■ Your instructions ■
Below is a set of records. Please retype every one exactly.

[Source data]
##########
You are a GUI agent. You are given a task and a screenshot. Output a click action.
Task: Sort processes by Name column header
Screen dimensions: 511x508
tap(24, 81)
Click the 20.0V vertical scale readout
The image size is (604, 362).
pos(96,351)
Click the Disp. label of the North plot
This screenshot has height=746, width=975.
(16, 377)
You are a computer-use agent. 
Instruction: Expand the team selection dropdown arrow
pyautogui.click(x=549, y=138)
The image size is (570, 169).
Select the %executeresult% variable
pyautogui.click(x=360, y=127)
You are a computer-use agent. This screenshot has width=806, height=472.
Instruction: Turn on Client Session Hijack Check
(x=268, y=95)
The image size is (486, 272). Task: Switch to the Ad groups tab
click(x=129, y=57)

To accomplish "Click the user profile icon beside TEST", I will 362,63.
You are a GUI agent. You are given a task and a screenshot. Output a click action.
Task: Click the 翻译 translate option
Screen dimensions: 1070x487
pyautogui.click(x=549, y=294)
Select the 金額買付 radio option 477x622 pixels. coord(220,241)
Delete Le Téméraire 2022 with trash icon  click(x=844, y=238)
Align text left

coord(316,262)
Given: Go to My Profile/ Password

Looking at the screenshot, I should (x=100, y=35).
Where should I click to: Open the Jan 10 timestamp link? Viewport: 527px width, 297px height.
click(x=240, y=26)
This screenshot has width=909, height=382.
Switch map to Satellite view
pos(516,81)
##########
■ Solution for this task ■
You are a GUI agent. You are given a task and a screenshot. Output a click action.
Task: Sort processes by Name column header
Screen dimensions: 511x508
tap(24, 81)
Click the 20.0V vertical scale readout
The image size is (604, 362).
pos(96,351)
Click the Disp. label of the North plot
This screenshot has height=746, width=975.
(16, 377)
You are a computer-use agent. 
Instruction: Expand the team selection dropdown arrow
pyautogui.click(x=549, y=138)
The image size is (570, 169).
Select the %executeresult% variable
pyautogui.click(x=360, y=127)
You are a computer-use agent. This screenshot has width=806, height=472.
Instruction: Turn on Client Session Hijack Check
(x=268, y=95)
The image size is (486, 272). Task: Switch to the Ad groups tab
click(x=129, y=57)

To accomplish "Click the user profile icon beside TEST", I will 362,63.
You are a GUI agent. You are given a task and a screenshot. Output a click action.
Task: Click the 翻译 translate option
Screen dimensions: 1070x487
pyautogui.click(x=549, y=294)
Select the 金額買付 radio option 477x622 pixels. coord(220,241)
Delete Le Téméraire 2022 with trash icon  click(x=844, y=238)
Align text left

coord(316,262)
Given: Go to My Profile/ Password

Looking at the screenshot, I should (x=100, y=35).
Where should I click to: Open the Jan 10 timestamp link? Viewport: 527px width, 297px height.
click(x=240, y=26)
This screenshot has width=909, height=382.
Switch map to Satellite view
pos(516,81)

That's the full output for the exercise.